═══ EXERCISE INPUT ═══

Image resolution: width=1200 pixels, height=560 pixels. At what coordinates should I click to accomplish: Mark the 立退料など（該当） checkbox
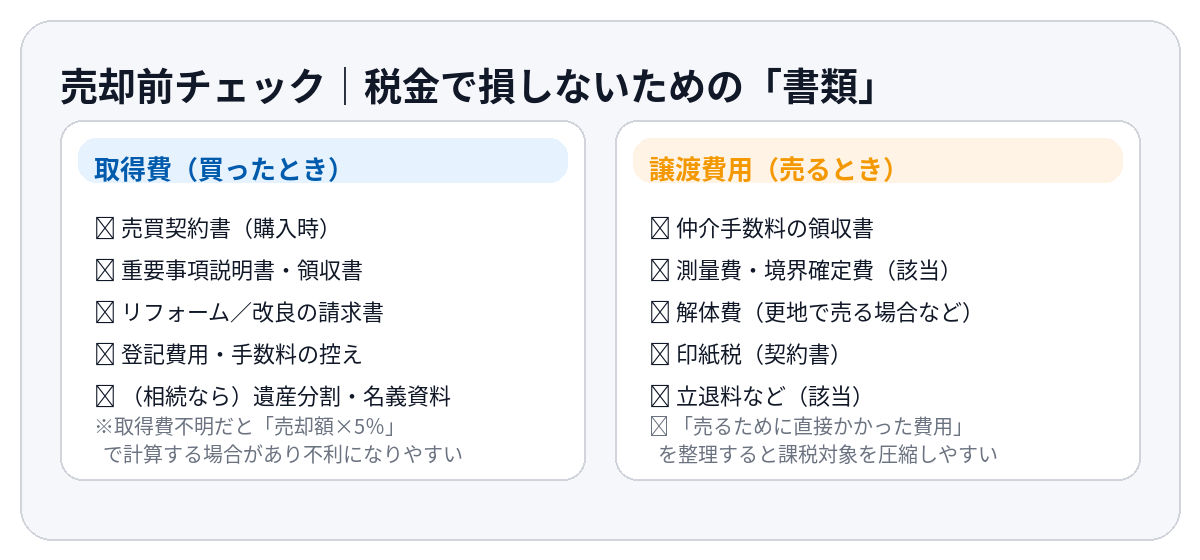coord(659,396)
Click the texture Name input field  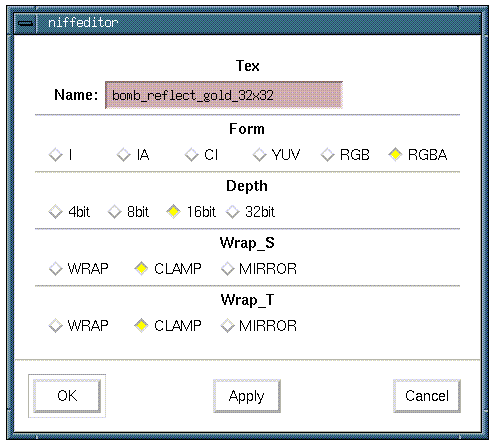(x=224, y=95)
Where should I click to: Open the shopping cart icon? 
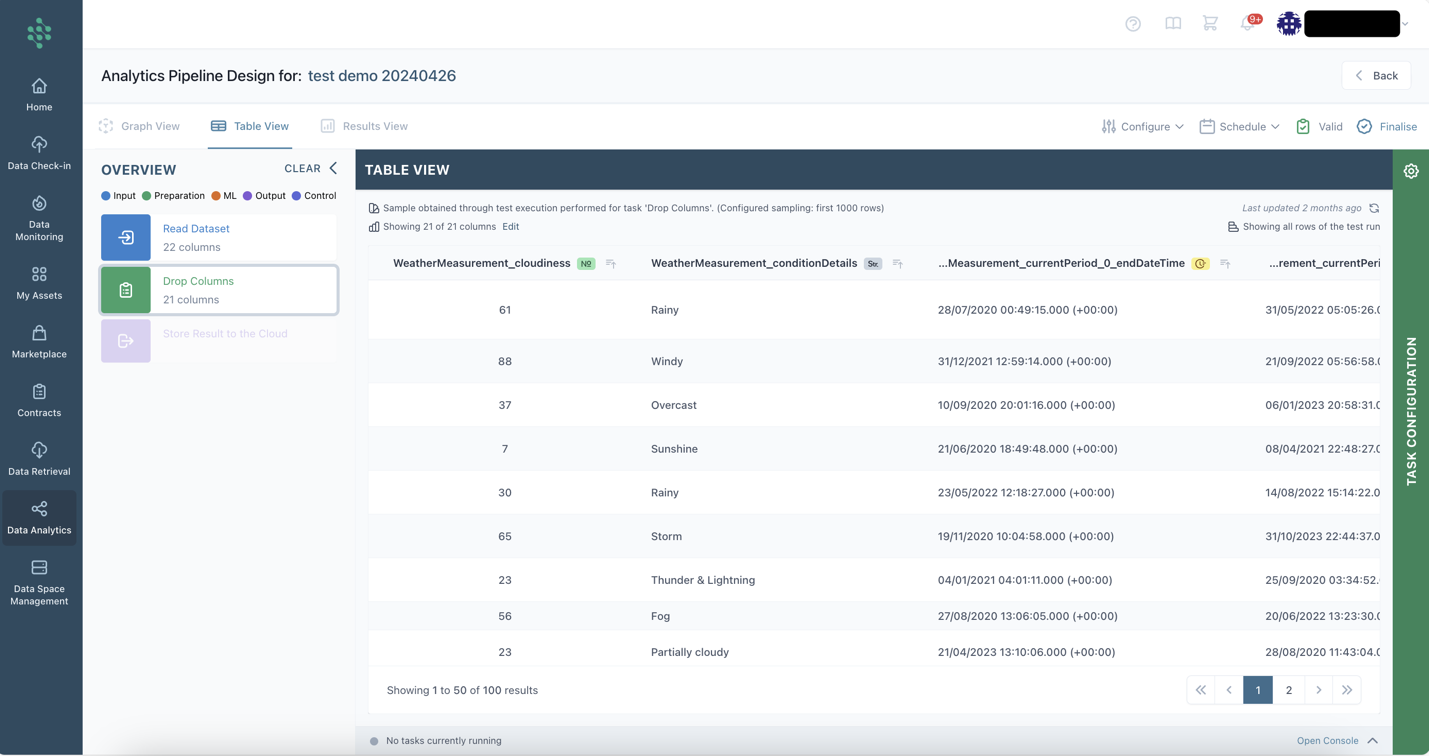click(x=1210, y=24)
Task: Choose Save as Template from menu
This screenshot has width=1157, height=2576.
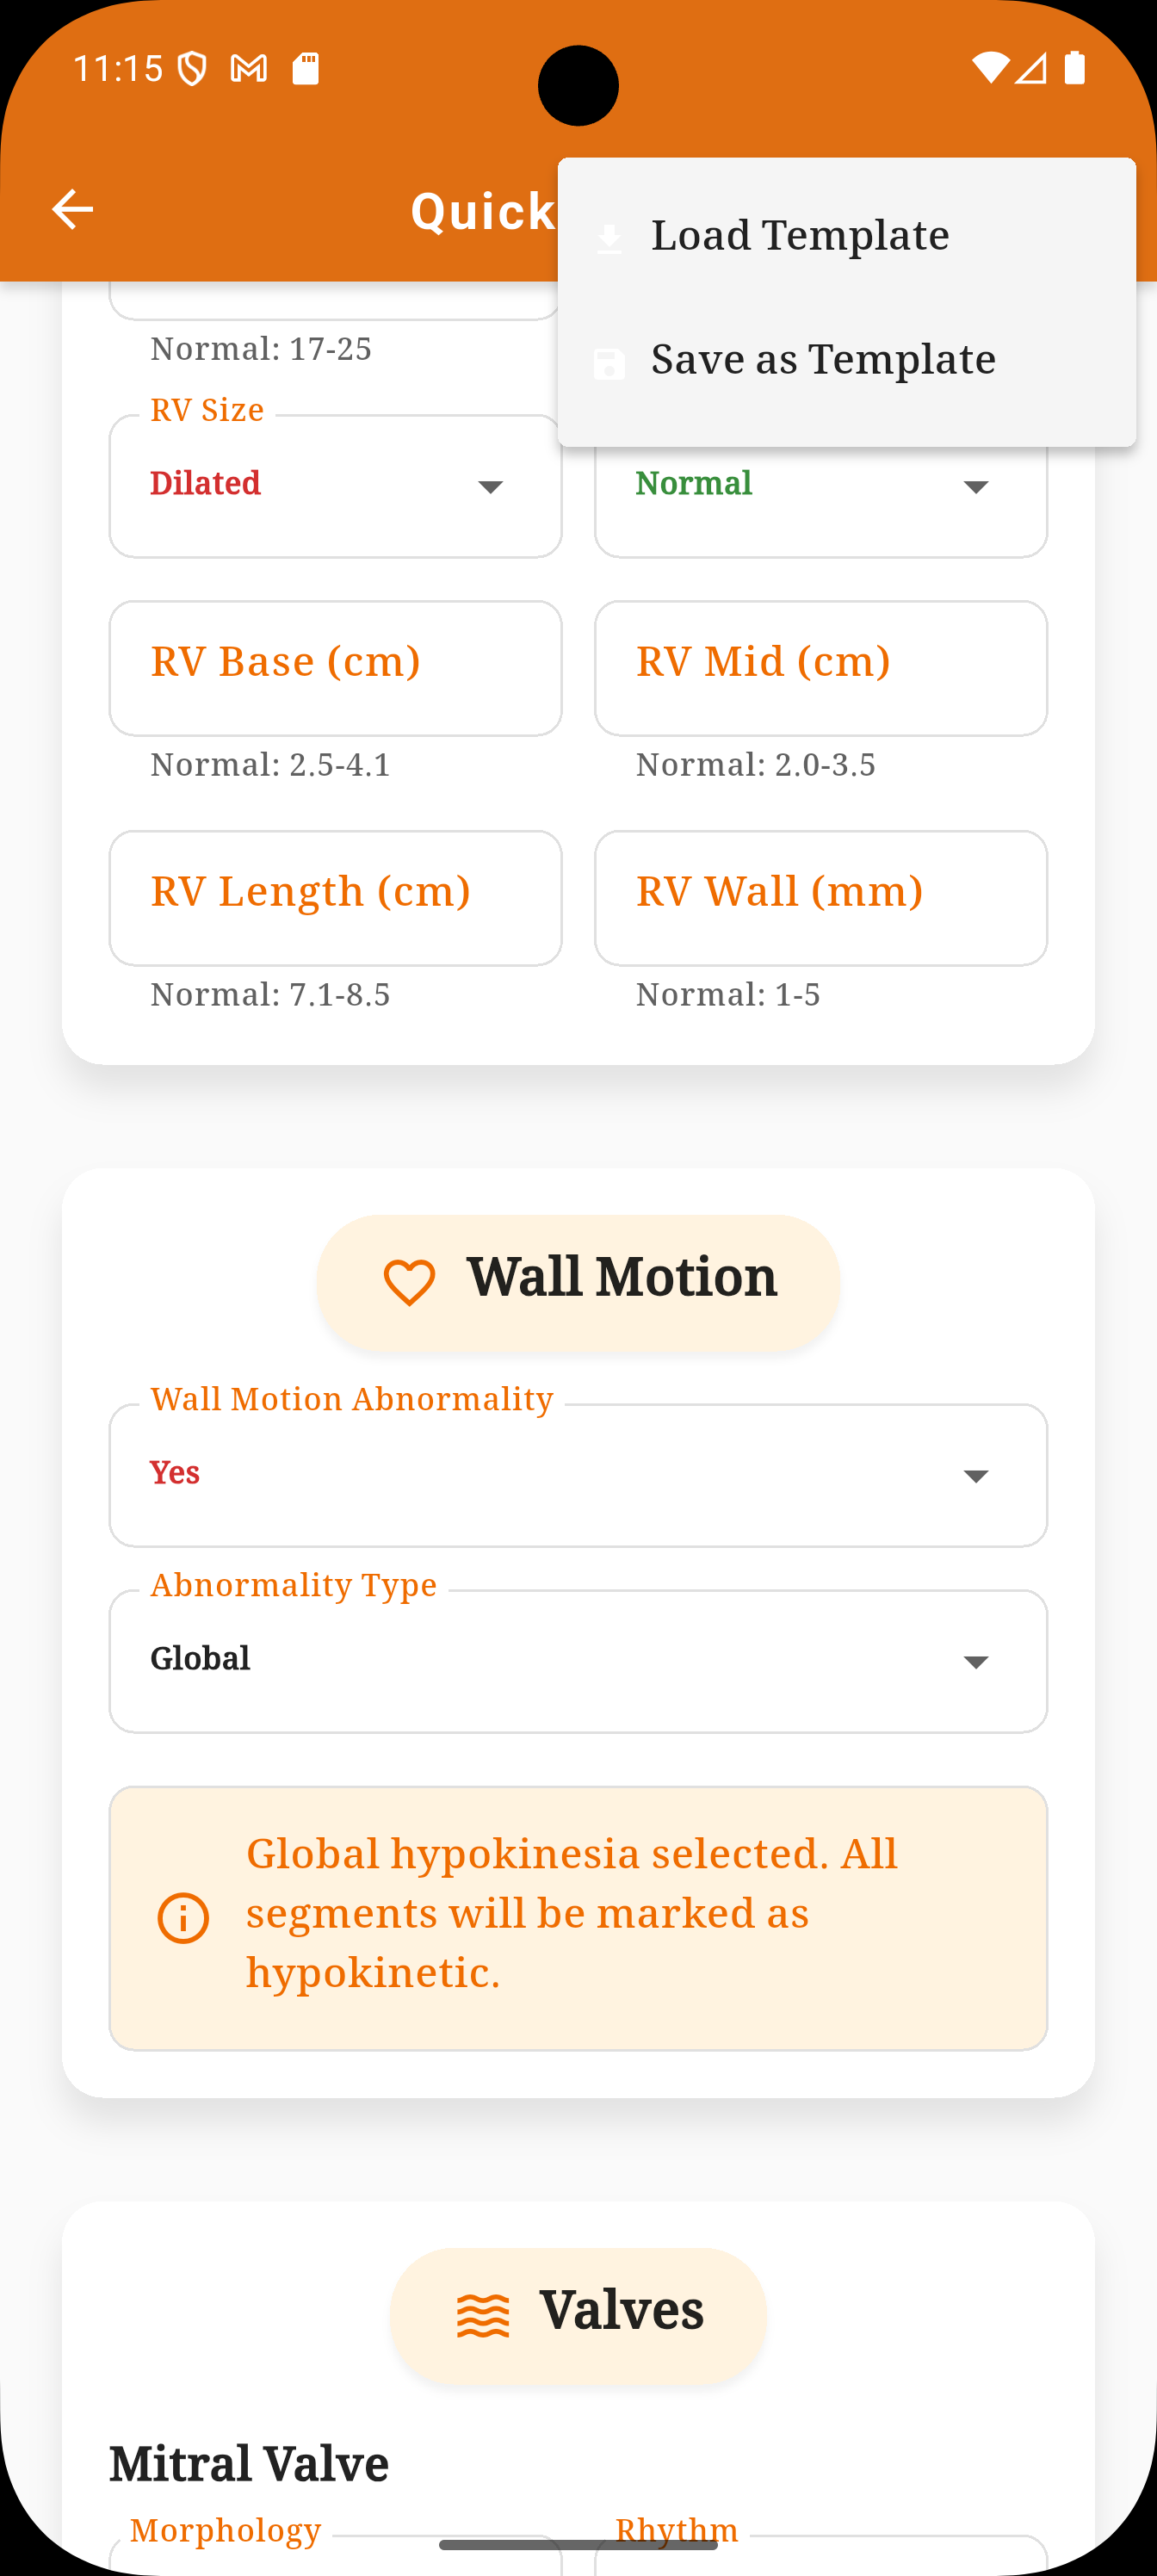Action: point(847,360)
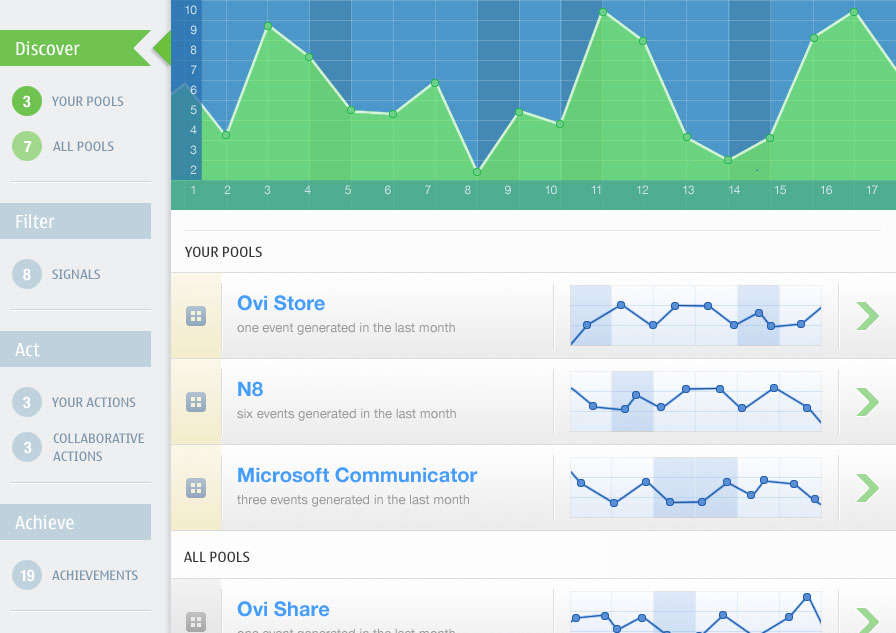896x633 pixels.
Task: Expand the Microsoft Communicator row chevron
Action: tap(866, 488)
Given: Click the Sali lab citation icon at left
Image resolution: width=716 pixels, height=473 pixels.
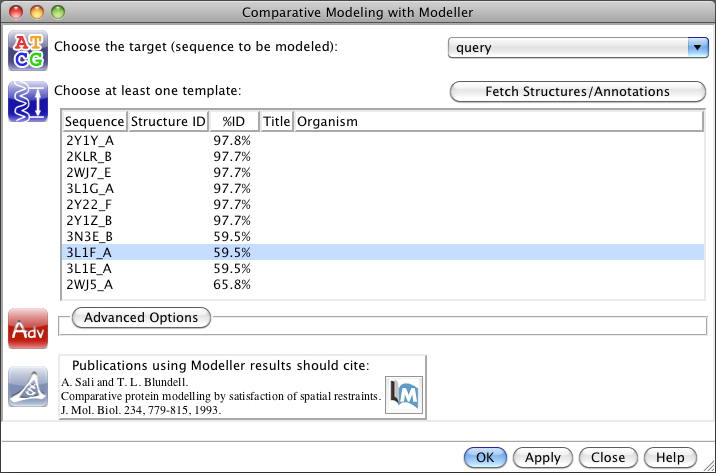Looking at the screenshot, I should (x=27, y=387).
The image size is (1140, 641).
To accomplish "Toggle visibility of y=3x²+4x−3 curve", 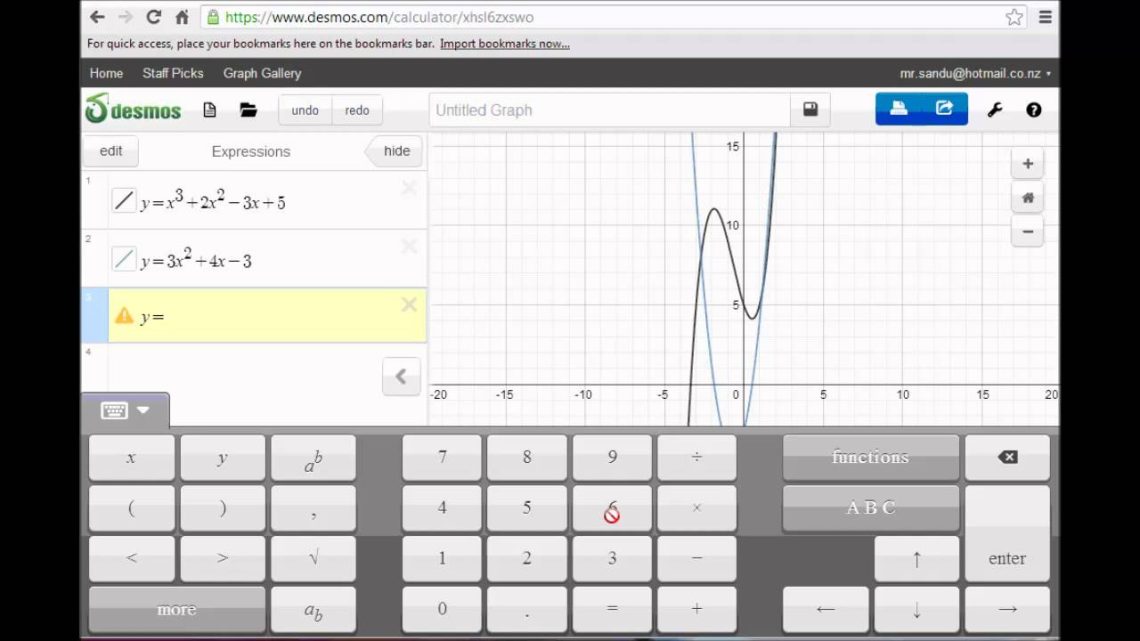I will click(x=123, y=258).
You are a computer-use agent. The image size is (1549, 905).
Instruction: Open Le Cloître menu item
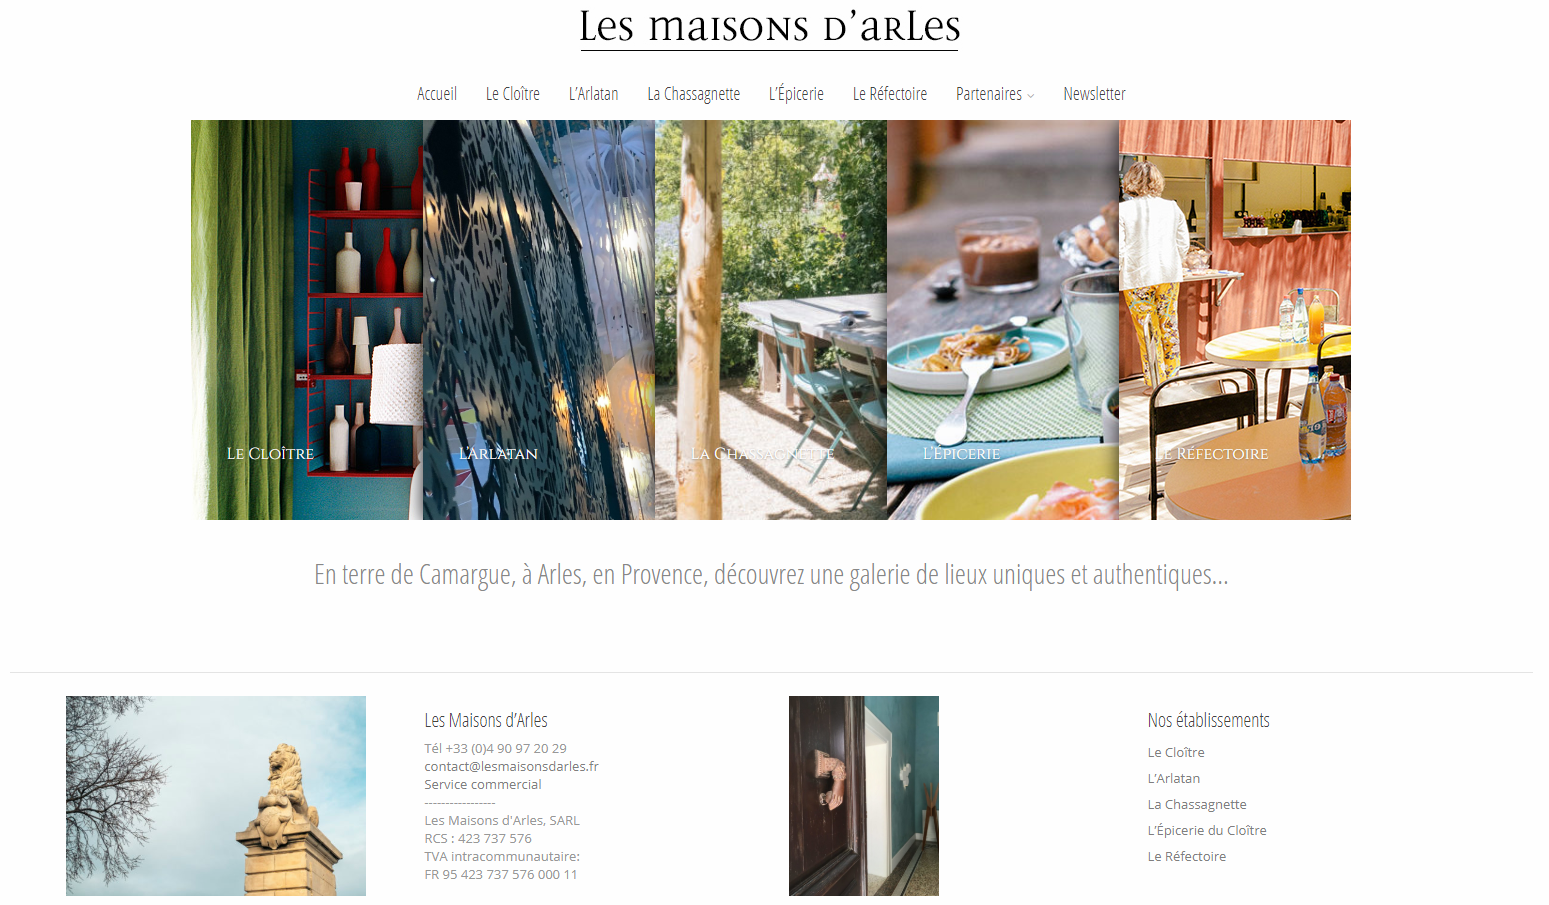click(513, 94)
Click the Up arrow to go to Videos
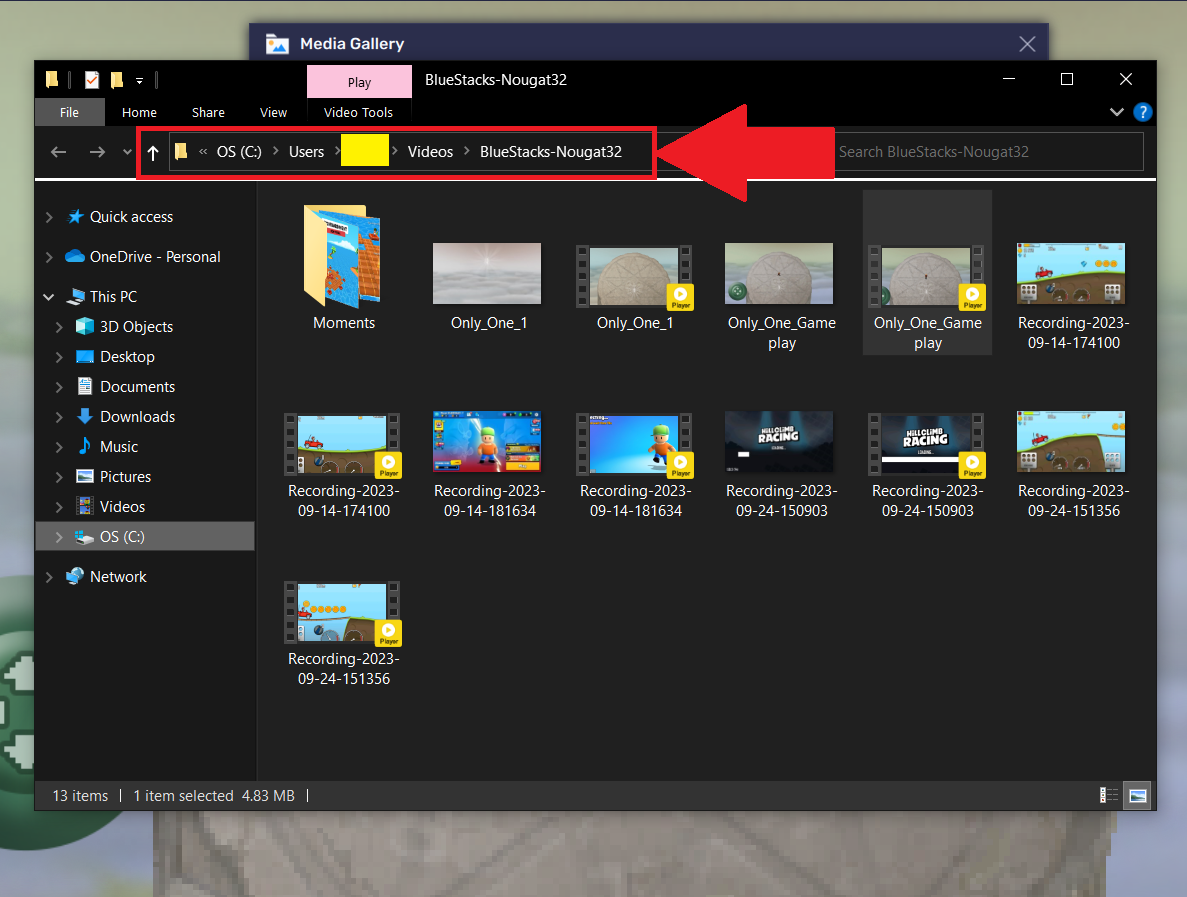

═══

Count the lines above that contain the word "menu", treating uppercase and lowercase as different. Give only the number.

# TASK OUTPUT
2